New York City police officer Richard Haste, center, is arraigned in Bronx Supreme Court, in New York June 13, 2012, in the death of 18-year-old Ramarley Graham. The shooting stemmed from an NYPD investigation in February of street corner drug dealing. Police pursued Graham into his home. He was shot once at close range as his grandmother and 6-year-old brother stood nearby. (AP Photo/Richard Drew, Pool)
In a statement Tuesday, U.S. Attorney Preet Bharara said his office conducted a thorough and independent investigation but determined "there is insufficient evidence to meet the high burden of proof required for a federal criminal civil rights prosecution."

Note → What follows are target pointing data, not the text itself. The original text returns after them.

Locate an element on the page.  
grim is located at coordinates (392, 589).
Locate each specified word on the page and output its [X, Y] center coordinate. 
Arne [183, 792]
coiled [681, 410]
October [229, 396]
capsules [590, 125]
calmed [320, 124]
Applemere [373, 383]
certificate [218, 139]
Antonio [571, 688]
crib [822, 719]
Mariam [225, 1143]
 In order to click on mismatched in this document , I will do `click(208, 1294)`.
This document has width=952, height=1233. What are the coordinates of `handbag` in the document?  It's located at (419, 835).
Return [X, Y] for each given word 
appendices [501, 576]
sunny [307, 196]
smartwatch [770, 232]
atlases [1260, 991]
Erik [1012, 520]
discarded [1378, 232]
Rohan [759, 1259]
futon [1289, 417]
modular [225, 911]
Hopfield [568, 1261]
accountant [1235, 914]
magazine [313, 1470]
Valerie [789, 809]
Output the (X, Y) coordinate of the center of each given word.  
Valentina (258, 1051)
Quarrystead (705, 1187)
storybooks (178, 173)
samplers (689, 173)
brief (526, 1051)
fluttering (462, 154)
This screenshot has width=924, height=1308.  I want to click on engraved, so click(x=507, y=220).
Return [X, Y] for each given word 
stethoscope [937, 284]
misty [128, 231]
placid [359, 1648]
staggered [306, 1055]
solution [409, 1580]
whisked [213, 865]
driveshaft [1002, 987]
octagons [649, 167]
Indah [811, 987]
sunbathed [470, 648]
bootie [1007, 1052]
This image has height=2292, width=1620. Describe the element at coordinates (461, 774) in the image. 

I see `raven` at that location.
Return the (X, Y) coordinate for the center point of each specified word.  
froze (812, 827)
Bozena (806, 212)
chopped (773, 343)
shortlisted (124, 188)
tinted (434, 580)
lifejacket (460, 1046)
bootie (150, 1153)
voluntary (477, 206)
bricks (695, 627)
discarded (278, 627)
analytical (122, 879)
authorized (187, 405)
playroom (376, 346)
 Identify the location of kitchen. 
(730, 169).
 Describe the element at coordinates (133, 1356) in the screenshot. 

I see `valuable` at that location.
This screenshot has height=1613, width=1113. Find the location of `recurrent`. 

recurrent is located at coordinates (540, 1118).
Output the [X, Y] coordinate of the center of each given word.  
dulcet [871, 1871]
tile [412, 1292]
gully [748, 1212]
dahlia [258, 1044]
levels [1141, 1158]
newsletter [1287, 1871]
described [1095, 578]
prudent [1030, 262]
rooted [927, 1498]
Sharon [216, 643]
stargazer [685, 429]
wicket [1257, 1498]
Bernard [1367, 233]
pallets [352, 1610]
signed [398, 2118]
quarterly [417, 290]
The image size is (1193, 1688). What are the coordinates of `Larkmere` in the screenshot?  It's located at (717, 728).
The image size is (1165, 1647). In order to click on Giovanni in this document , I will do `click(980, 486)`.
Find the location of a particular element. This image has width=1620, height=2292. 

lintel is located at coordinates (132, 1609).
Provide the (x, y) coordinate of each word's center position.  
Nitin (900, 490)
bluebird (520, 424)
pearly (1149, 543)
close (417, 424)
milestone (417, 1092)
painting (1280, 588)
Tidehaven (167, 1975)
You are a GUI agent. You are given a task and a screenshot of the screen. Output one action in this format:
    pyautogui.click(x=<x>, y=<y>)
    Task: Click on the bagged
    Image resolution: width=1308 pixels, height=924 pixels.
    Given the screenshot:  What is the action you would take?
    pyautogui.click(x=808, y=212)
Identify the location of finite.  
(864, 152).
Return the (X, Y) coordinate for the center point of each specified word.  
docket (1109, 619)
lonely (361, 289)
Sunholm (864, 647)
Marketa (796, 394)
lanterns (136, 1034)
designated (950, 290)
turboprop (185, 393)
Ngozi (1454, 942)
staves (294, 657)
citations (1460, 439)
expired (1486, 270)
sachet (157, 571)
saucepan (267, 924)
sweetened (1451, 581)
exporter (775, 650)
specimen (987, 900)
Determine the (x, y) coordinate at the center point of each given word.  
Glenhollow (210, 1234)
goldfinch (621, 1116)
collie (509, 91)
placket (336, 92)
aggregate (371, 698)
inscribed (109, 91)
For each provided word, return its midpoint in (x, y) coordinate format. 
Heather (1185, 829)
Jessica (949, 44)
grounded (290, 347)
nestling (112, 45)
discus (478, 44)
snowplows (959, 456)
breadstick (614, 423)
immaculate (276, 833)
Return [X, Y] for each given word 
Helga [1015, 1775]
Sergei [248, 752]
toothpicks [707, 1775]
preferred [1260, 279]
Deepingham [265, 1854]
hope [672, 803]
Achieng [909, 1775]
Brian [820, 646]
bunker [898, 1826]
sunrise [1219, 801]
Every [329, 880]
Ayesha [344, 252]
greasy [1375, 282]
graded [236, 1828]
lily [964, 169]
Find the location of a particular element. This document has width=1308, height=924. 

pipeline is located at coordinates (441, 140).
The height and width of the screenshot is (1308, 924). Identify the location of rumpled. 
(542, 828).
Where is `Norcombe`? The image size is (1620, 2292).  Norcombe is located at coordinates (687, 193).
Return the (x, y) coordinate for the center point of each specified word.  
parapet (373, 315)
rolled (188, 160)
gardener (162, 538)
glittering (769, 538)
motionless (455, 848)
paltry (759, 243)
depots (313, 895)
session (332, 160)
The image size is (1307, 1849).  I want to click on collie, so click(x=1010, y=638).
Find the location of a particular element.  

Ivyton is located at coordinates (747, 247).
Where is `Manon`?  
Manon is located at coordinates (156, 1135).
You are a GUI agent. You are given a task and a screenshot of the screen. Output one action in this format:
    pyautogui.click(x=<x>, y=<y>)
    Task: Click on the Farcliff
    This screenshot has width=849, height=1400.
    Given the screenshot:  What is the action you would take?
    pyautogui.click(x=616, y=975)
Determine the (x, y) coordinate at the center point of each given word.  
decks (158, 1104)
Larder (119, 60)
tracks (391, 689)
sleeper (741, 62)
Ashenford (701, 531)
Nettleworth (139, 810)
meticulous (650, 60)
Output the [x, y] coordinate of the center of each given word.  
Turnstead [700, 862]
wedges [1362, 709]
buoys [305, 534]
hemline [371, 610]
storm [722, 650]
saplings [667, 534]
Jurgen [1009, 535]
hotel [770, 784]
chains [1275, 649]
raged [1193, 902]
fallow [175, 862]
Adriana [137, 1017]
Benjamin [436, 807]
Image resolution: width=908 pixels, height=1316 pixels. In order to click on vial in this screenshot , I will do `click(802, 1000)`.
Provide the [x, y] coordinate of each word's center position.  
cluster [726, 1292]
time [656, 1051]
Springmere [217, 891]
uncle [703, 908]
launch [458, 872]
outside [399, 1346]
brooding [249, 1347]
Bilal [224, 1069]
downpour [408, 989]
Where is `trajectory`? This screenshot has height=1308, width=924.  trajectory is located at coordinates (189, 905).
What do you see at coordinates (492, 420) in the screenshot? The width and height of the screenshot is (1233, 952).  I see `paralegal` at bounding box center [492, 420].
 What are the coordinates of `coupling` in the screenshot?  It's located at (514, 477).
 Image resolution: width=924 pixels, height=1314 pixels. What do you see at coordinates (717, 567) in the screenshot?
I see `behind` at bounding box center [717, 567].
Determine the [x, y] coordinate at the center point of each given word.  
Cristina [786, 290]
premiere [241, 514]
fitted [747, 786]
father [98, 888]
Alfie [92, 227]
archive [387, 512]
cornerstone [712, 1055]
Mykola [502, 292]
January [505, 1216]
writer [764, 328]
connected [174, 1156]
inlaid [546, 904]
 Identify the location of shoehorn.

Prosecutors have said police first encountered Graham when they spotted him and two other people walking into a Bronx bodega in the afternoon of Feb. 2, 2012, and then immediately walking out. The officers, who were conducting a street narcotics investigation, said they saw Graham adjusting his waistband and told fellow officers they believed he had a gun. Police followed him to his Bronx home. An officer made his way into the home and forced his way into a bathroom and shot Graham once.
Richard Haste, the officer who shot Graham, said he fired his weapon because he thought he was going to be shot. No weapons were found in the apartment.
Haste was initially indicted in the Bronx on a state manslaughter charge, but a judge dismissed the case after determining that prosecutors improperly instructed grand jurors. A new grand jury declined to re-indict the officer.
After the shooting, Haste was stripped of his badge and gun and assigned to the department's fleet services division, officials said, but an internal disciplinary proceeding against him has been on hold pending the outcome of the federal investigation.
"He's gratified that the federal government has properly determined that there were no civil rights violations," Haste's attorney, Stuart London, said. "There never were any winners in this case because there was a loss of life."
Graham's family received a $3.9 million settlement from New York City. An attorney for Graham's family did not immediately respond to a message seeking comment Tuesday.
Back in 2013, the Rev. Al Sharpton, accompanied by the major candidates for New York City mayor, led a rally in support of Graham's mother following a grand jury's decision not to re-indict Haste.
Graham's death has been cited during numerous demonstrations after grand juries in Missouri and New York declined to indict police officers in the deaths of Michael Brown in Ferguson, Missouri, and Eric Garner on Staten Island. The deaths fueled a national conversation about policing and race.